Click New Suite, give it a name (e.g., “Reception Agent”), and optionally add a description.

3. Add Test Cases

Open a suite and click New Test Case. Configure:
  • Name — what this test checks
  • Type — inbound or outbound call
  • Caller mode — silent or scripted
  • Assertions — expected phrases, prohibited phrases, required functions, duration bounds

4. Run a Test

Click Run on any test case.

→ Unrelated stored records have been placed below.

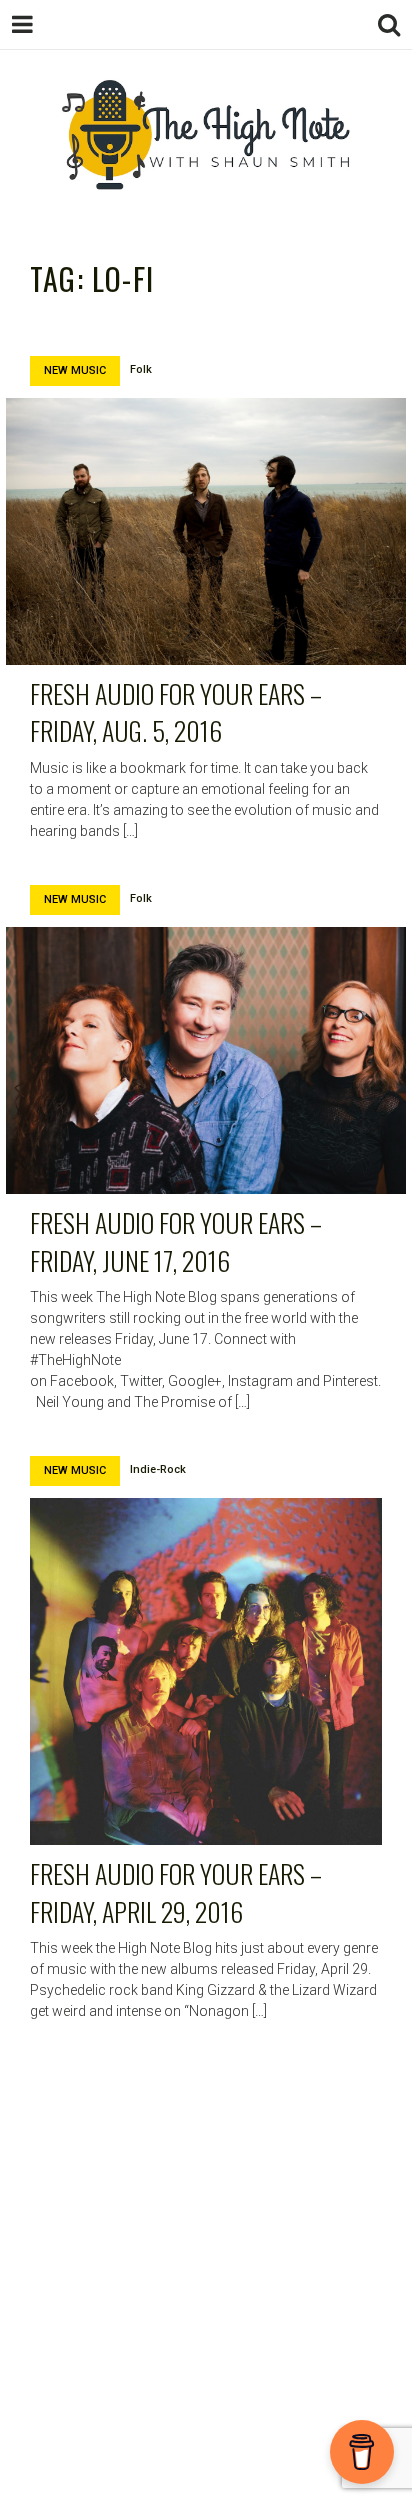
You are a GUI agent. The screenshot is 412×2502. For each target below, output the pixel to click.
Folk (141, 369)
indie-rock (158, 1469)
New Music (75, 370)
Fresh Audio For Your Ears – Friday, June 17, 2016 (176, 1241)
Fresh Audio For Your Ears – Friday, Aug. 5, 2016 (176, 712)
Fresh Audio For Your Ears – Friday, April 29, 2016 (176, 1892)
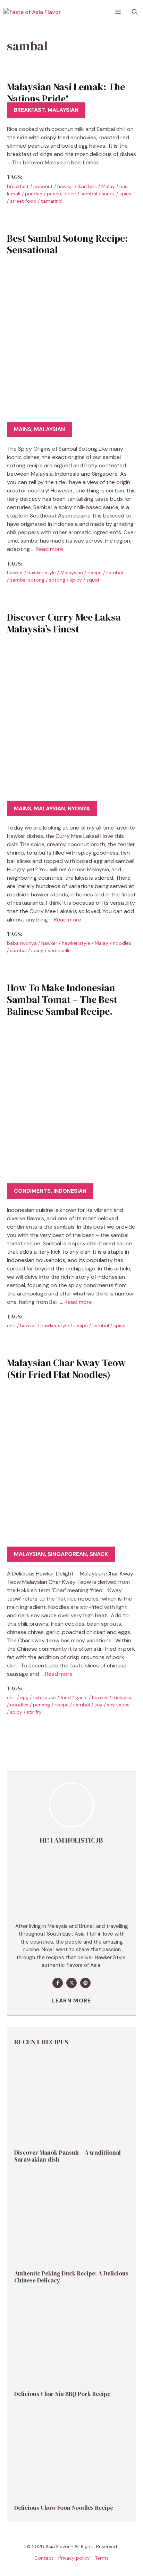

The run starts immediately — you’ll see the status update to running and then passed or failed once the call completes.

5. Review Results

Each completed run shows:
  • Pass/fail for every assertion
  • The full call transcript
  • AI analysis for any failures

API Integration

You can run tests programmatically as part of a CI/CD pipeline or after deploying agent prompt changes:
// 1. Trigger a run
const { run_id } = await fetch('https://api.magpipe.ai/functions/v1/run-test', {
  method: 'POST',
  headers: { 'Authorization': `Bearer ${apiKey}`, 'Content-Type': 'application/json' },
  body: JSON.stringify({ test_case_id: 'your-case-uuid' }),
}).then(r => r.json());

// 2. Poll until complete
let run;
do {
  await new Promise(r => setTimeout(r, 5000));
  run = await fetch(
    `https://api.magpipe.ai/functions/v1/test-runs?id=${run_id}`,
    { headers: { 'Authorization': `Bearer ${apiKey}` } }
  ).then(r => r.json()).then(d => d.run);
} while (['pending', 'running'].includes(run.status));

// 3. Check result
console.log(run.status); // 'passed' or 'failed'
console.log(run.assertions);
if (run.ai_analysis) console.log(run.ai_analysis);
See the Testing API Reference for full endpoint documentation.